(Selection):
________________________
I'll be interested in what SB's says.
A few of my pockets are having that problem and I am curious.

I also have a front loader and I also use Allens but I run it on whitest whites and b/c don't have sanitary.

G.


----------



## wawoof (Aug 17, 2003)

Quote:


Originally Posted by *GwenV*
I'll be interested in what SB's says.
A few of my pockets are having that problem and I am curious.

I also have a front loader and I also use Allens but I run it on whitest whites and b/c don't have sanitary.

G.

Did your pockets have this problem when you got them, or did it develop since you've had them? Have you used anything else (like oxyclean or bleach) with your sticky pockets other than Allen's? Just trying to figure out what could be causing this problem...


----------



## gelfnrach (Sep 13, 2005)

All of my pockets get this way after about 4 washes. I use sensi clean and nothing else...
It drives me nuts! Maybe its the type of water, not what you use to wash?


----------



## jnmom (Sep 16, 2004)

interesting. Some of my fb's are sticky, but certain colors are really much smoother than others. All my fb's are the same age, but the white and hunter green ones, for example, are all really really smooth. The light blue ones are all 'crackled' looking The rest are in between. I read when I was learning to sew diapers that some PUL colors are stickier than others in the sewing machine. Also I wouldn't describe it as sticky.. more like tacky, but not majorly enough to impede stuffing.

I always wondered if it's a detergent residue/dryness question.


----------



## wawoof (Aug 17, 2003)

Quote:


Originally Posted by *gelfnrach*
All of my pockets get this way after about 4 washes. I use sensi clean and nothing else...
It drives me nuts! Maybe its the type of water, not what you use to wash?

Hmm, type of water... interesting possibility. I have hard water - how about you?


----------



## wawoof (Aug 17, 2003)

Quote:


Originally Posted by *jnmom*
interesting. Some of my fb's are sticky, but certain colors are really much smoother than others. All my fb's are the same age, but the white and hunter green ones, for example, are all really really smooth. The light blue ones are all 'crackled' looking The rest are in between. I read when I was learning to sew diapers that some PUL colors are stickier than others in the sewing machine. Also I wouldn't describe it as sticky.. more like tacky, but not majorly enough to impede stuffing.

I always wondered if it's a detergent residue/dryness question.

Hmm, mine are the whole rainbow - blue, green, yellow, orange, & red!
________________________
(Task inputs):
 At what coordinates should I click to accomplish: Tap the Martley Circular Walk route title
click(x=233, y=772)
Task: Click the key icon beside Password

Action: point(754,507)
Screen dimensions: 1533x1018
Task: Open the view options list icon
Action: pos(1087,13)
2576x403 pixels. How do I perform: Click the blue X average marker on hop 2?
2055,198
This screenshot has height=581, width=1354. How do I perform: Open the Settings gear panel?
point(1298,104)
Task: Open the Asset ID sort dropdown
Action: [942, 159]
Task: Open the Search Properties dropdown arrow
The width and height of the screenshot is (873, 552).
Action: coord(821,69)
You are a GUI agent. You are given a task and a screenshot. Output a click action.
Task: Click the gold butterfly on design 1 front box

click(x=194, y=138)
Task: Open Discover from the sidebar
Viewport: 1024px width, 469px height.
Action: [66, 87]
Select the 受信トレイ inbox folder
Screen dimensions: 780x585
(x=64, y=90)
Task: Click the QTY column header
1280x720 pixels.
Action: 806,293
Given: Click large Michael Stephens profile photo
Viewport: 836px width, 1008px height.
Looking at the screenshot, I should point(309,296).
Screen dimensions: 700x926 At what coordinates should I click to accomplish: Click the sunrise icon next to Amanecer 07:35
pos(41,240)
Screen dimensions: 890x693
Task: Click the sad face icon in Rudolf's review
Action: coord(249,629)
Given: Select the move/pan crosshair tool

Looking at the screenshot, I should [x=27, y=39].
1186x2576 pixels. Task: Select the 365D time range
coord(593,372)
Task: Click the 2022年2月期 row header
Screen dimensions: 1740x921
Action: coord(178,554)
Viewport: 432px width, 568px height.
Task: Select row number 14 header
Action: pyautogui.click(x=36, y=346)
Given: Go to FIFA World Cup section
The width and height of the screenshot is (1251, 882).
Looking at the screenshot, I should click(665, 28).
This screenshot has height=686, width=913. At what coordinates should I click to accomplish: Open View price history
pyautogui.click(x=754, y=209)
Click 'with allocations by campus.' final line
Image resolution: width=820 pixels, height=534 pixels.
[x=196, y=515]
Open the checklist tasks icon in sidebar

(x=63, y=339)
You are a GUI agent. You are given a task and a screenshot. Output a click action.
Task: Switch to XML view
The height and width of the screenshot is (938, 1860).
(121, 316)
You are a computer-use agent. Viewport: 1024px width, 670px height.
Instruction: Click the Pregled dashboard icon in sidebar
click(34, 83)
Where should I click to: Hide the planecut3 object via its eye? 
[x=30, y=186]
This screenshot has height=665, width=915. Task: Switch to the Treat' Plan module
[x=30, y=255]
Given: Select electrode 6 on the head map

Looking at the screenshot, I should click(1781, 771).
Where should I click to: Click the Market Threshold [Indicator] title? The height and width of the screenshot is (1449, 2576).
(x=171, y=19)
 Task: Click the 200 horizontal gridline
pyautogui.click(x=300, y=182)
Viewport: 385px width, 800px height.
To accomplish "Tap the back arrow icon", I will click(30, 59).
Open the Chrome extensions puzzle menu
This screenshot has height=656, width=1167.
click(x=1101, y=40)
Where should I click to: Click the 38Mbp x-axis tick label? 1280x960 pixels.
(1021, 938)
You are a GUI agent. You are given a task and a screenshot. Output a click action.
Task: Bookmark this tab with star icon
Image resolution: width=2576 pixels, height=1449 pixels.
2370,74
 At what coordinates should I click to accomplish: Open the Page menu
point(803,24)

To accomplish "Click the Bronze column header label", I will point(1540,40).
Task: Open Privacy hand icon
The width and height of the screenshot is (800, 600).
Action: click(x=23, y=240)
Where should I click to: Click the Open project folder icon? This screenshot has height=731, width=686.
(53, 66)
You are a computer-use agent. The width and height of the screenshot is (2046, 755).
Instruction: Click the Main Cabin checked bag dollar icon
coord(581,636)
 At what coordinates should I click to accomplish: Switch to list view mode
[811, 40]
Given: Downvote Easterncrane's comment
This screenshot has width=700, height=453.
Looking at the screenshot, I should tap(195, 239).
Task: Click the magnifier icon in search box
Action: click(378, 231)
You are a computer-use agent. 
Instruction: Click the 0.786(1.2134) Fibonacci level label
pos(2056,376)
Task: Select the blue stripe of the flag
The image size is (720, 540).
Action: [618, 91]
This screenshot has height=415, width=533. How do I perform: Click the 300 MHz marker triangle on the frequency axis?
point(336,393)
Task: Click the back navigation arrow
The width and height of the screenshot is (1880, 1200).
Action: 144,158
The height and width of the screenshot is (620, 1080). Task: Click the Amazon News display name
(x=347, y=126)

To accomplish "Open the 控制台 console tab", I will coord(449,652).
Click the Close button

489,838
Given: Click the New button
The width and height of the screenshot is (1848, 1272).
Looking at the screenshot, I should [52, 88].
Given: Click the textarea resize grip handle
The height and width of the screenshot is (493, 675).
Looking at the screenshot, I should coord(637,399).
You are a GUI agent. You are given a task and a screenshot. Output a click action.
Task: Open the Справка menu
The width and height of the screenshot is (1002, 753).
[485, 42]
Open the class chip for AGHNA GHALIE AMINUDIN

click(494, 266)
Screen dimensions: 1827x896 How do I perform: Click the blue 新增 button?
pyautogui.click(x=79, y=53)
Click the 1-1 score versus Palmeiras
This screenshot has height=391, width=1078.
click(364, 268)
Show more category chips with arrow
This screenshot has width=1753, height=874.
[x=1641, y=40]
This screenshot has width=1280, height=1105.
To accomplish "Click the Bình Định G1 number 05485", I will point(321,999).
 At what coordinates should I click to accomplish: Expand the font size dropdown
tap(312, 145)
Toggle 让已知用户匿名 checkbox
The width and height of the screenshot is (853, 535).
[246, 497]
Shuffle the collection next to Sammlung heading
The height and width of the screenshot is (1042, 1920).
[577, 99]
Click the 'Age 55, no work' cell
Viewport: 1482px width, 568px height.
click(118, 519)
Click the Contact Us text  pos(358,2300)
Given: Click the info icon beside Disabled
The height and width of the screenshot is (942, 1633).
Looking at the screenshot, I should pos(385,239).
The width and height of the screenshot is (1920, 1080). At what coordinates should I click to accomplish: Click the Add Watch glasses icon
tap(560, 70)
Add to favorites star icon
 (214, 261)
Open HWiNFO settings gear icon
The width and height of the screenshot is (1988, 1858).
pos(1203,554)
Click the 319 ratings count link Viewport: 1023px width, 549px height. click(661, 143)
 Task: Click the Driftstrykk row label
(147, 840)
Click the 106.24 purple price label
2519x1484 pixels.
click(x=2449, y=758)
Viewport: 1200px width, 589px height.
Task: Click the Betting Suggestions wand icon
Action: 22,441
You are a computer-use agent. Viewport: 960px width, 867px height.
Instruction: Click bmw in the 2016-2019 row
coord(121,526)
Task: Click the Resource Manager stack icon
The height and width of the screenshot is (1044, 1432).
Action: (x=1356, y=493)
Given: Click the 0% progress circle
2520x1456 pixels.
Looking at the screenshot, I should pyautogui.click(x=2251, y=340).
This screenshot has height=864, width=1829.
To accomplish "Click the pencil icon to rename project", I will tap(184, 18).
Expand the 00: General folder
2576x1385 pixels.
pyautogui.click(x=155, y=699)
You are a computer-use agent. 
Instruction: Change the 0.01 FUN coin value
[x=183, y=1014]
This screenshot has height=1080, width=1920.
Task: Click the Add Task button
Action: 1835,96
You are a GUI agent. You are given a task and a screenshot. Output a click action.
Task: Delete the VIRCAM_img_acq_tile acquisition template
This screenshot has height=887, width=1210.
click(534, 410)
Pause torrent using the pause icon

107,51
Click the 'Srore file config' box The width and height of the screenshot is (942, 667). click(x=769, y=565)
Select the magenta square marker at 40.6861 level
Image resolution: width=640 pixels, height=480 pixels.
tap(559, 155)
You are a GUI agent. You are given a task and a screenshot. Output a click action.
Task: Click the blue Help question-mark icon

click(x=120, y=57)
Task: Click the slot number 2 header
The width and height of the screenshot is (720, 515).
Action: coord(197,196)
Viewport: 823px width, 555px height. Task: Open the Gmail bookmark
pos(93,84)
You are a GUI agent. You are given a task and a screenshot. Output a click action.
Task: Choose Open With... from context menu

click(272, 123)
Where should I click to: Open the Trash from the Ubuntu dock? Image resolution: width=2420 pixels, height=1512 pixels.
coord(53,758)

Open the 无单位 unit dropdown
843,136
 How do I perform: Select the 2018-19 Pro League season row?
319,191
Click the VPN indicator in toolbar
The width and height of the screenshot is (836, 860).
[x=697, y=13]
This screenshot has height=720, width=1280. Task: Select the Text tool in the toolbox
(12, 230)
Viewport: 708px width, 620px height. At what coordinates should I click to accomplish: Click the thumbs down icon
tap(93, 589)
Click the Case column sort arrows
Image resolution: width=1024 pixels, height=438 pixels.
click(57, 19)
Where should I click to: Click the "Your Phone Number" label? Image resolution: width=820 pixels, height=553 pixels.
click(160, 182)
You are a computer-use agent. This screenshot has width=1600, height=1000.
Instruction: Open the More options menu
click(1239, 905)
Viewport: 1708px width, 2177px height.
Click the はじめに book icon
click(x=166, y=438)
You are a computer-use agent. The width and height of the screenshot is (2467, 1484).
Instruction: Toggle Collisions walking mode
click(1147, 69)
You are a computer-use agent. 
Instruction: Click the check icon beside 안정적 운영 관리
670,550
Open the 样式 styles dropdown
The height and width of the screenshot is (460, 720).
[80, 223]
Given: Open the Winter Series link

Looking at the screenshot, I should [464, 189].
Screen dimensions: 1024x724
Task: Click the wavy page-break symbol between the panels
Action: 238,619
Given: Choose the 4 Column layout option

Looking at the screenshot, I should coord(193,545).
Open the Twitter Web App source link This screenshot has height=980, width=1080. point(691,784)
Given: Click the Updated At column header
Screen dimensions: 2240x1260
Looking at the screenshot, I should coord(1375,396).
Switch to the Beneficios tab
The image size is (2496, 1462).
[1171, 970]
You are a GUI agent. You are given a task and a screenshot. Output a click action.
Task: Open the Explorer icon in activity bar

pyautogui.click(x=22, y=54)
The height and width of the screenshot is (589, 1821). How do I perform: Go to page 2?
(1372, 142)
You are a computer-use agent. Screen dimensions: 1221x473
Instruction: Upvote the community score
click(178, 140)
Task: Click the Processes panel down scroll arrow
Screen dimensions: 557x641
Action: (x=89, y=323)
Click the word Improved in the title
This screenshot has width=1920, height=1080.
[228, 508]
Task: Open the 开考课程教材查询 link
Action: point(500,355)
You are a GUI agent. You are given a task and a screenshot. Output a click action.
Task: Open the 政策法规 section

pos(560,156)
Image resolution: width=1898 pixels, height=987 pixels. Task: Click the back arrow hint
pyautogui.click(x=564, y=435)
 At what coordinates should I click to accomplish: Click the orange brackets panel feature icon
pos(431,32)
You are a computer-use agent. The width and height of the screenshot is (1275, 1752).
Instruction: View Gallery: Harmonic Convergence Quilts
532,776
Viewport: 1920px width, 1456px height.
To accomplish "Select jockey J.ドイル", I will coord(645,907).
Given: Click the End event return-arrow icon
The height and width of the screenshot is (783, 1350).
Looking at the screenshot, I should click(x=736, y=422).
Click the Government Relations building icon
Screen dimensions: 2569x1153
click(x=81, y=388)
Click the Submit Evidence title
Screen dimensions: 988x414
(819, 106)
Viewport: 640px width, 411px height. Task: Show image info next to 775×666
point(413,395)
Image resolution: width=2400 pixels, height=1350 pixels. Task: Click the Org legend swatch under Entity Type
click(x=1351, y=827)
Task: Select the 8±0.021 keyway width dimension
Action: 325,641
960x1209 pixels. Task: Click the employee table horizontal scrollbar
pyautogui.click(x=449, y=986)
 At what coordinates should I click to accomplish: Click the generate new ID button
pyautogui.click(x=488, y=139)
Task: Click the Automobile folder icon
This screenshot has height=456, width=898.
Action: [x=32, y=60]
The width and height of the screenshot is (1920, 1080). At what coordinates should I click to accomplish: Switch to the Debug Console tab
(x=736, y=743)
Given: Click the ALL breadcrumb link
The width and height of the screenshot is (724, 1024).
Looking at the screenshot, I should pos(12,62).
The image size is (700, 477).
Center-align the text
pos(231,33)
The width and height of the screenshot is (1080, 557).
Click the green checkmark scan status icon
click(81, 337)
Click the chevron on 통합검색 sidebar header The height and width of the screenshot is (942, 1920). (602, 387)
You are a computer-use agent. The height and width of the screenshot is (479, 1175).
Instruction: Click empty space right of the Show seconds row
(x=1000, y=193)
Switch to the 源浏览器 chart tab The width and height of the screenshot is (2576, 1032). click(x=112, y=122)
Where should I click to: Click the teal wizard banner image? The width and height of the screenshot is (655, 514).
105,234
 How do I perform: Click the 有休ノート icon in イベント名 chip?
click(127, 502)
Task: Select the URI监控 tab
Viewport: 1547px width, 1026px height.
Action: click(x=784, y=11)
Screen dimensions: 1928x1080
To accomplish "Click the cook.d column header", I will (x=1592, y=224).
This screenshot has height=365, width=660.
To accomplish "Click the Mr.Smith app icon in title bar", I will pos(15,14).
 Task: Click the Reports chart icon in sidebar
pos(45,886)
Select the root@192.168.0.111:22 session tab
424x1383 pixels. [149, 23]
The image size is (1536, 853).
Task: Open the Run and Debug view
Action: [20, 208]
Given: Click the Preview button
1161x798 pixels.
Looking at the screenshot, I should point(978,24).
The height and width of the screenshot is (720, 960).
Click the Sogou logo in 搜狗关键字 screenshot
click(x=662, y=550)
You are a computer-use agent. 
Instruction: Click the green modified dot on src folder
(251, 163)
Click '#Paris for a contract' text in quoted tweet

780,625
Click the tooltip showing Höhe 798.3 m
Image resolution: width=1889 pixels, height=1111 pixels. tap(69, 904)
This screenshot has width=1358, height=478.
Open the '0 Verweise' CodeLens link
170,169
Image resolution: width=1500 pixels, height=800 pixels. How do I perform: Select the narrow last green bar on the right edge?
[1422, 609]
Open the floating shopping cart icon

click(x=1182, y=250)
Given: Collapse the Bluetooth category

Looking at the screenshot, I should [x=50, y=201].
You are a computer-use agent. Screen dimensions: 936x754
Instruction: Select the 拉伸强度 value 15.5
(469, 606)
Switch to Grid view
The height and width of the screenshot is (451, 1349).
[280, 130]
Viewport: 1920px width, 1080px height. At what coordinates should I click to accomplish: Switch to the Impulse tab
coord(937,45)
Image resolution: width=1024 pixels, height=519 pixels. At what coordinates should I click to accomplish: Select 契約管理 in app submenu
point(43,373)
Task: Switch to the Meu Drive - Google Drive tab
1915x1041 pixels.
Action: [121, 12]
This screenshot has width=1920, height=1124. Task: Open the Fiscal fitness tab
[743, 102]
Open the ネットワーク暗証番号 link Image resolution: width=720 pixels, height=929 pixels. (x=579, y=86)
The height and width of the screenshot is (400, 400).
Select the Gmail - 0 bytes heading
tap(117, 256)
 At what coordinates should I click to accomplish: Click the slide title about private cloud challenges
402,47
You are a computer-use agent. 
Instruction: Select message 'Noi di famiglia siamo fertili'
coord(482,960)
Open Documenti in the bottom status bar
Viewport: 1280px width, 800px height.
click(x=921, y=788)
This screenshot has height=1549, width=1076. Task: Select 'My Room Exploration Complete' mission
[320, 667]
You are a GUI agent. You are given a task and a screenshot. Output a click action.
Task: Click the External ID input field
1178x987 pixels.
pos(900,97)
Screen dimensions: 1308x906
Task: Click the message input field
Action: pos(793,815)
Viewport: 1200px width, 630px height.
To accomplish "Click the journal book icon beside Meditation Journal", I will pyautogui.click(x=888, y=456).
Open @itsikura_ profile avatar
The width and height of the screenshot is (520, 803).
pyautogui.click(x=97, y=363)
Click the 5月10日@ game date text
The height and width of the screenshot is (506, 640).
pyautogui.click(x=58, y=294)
________________________
(Exercise instructions):
A. List the colors named in the final post of the forum thread.
B. Reproduce the rows starting at the line containing "Given: Click the ALL breadcrumb link" and ending with the line containing "click(81, 337)".
The rows are unrelated to the forum thread.

(Answer set):
A. blue, green, yellow, orange, red

B.
Given: Click the ALL breadcrumb link
The width and height of the screenshot is (724, 1024).
Looking at the screenshot, I should pos(12,62).
The image size is (700, 477).
Center-align the text
pos(231,33)
The width and height of the screenshot is (1080, 557).
Click the green checkmark scan status icon
click(81, 337)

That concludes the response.